NEWS

President's budget kind to Piketon cleanup

Includes funding boost for 2017 over 2016 levels

Chris Balusik
Chillicothe Gazette

PIKETON - Could 2016 be the year that officials involved with the cleanup of the former Portsmouth Gaseous Diffusion Plant in Piketon will not face an end-of-the-year scramble for funds?

U.S. Sens. Sherrod Brown and Rob Portman, who have been at the forefront of the Ohio congressional delegation's efforts in recent years to secure adequate funding to keep the cleanup work on track, certainly hope so. Tuesday afternoon, both touted a provision in President Obama's Fiscal Year 2017 budget proposal that includes $322 million for the decontamination and decommissioning work in Piketon.

According to a presentation from DOE Assistant Secretary Monica Regalbuto on Tuesday afternoon, priorities for those funds will include completing the deactivation of one of the three large process buildings on the site in preparation for demolition and completion of Phase One infrastructure work on an on-site waste disposal site.

All told, the president's budget includes $6.1 billion for Environmental Management to address issues across the country tied to cleaning up the nuclear legacy left behind by the Cold War. Regalbuto said this was the largest Environmental Management budget request in the last five years.

The amount proposed for the 2017 fiscal year that begins Oct. 1 is more than 10 percent higher than what was actually put in place for operations this year after a protracted battle over funding that resulted in WARN notices of potential layoffs being sent out late last year at the Piketon plant. Layoffs were averted with the passage of a $1.1 trillion federal Omnibus funding bill at the end of December that included enough funding for work to continue uninterrupted this year, with the exception of a $13.3 million shortfall in expected funding for construction of the on-site waste disposal cell.

"The redevelopment of Piketon is critical to the future of southern Ohio, and I am encouraged that the president's budget proposal would ensure that cleanup at the site continues at its current pace and jobs are maintained," Brown said. "While the proposal is encouraging, we owe it to the community, the workers and their families to look for ways to fund the project long-term and increase Piketon's workforce to accelerate cleanup."

Brown's statement echoes a cry that has gone out late during budget cycles in recent years as the battle has been waged to secure adequate funding for only the following year.

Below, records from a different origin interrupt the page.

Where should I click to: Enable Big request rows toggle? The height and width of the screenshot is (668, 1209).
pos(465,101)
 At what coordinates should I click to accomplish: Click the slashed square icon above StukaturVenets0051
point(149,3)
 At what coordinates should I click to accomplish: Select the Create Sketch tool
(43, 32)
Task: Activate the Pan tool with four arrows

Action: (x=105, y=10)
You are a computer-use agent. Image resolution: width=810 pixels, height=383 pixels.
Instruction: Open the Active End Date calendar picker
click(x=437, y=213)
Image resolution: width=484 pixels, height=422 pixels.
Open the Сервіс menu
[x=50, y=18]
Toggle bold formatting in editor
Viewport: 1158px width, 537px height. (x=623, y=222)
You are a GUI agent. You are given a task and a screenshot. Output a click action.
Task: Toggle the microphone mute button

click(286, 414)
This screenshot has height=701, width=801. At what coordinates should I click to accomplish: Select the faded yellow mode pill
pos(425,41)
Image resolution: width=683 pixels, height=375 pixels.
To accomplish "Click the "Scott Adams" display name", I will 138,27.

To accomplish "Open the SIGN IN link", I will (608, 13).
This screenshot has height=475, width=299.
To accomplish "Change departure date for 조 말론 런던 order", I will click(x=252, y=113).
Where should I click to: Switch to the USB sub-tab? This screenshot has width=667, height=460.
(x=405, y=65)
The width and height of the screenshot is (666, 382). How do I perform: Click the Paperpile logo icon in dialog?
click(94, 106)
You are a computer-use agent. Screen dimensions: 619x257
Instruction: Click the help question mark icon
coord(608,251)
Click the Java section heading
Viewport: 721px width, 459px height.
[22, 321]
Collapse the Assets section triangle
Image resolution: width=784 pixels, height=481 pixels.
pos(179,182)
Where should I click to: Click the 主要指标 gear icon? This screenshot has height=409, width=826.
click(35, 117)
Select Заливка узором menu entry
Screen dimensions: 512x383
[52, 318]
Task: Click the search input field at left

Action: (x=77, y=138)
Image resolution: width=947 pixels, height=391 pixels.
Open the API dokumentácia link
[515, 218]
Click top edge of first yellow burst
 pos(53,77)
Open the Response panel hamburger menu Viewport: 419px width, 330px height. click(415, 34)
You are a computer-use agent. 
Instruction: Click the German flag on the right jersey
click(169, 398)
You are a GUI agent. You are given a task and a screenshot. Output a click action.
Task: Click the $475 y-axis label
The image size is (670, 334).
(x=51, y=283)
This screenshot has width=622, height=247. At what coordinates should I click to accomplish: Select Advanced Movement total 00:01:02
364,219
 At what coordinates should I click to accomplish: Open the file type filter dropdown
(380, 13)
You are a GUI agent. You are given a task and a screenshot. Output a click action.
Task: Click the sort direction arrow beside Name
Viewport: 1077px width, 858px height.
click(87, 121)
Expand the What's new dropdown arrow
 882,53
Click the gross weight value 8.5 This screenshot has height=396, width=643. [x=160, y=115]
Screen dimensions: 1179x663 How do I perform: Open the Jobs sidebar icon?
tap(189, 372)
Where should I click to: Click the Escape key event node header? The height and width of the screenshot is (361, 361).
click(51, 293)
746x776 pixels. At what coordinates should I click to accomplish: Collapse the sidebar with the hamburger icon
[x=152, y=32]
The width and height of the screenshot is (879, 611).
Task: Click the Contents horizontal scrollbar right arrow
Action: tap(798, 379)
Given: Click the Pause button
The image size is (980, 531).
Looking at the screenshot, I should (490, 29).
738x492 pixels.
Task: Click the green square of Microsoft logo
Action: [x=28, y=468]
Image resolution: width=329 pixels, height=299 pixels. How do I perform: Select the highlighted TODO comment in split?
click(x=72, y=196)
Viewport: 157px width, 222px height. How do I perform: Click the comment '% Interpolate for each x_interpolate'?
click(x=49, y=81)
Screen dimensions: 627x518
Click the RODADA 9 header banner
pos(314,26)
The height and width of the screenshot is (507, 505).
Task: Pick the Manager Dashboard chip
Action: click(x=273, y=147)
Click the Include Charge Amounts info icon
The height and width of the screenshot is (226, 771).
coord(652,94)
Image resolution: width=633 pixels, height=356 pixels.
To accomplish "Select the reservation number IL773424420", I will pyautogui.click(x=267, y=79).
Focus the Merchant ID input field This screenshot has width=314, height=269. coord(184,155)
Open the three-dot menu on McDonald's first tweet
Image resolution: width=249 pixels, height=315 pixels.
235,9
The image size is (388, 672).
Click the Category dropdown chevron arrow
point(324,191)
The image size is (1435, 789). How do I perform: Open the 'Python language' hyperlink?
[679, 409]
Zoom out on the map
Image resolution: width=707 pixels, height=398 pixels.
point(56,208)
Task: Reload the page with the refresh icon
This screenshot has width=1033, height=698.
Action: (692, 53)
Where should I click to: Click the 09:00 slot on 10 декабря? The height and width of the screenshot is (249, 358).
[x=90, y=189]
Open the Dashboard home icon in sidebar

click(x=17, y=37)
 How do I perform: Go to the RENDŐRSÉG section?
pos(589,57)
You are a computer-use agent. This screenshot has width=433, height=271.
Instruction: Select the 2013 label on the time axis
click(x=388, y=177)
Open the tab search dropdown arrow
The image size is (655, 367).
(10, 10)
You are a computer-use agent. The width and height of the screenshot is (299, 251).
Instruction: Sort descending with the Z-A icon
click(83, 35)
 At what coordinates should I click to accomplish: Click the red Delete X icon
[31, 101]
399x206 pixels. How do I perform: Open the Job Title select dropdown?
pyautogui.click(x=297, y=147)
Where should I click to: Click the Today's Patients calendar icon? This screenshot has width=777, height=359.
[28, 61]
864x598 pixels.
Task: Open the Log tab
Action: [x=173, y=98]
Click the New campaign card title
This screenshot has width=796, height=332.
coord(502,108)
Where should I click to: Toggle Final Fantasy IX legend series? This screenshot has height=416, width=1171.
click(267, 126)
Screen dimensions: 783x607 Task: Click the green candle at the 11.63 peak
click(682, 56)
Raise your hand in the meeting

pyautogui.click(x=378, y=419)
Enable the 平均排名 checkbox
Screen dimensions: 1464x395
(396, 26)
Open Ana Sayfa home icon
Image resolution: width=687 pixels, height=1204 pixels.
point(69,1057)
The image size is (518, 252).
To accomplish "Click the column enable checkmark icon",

Members of the congressional delegation, plant and local government officials and United Steel Workers local union leadership have been pushing for a more stable funding situation relying more on consistent government appropriations and less on a uranium barter program that presently makes up about 70 percent of all project funds. The amount of uranium permitted to be sold from the site's uranium inventory to help pay for the cleanup was trimmed back last year when Energy Secretary Ernest Moniz expressed concern over the impact the barter program may be having on the commercial uranium market.

With income from the barter program affected by price fluctuations in the uranium market and a limited amount of uranium in the site's inventory, those associated with the cleanup have argued for more reliance on budget appropriations to accelerate the cleanup and provide a more consistent funding formula.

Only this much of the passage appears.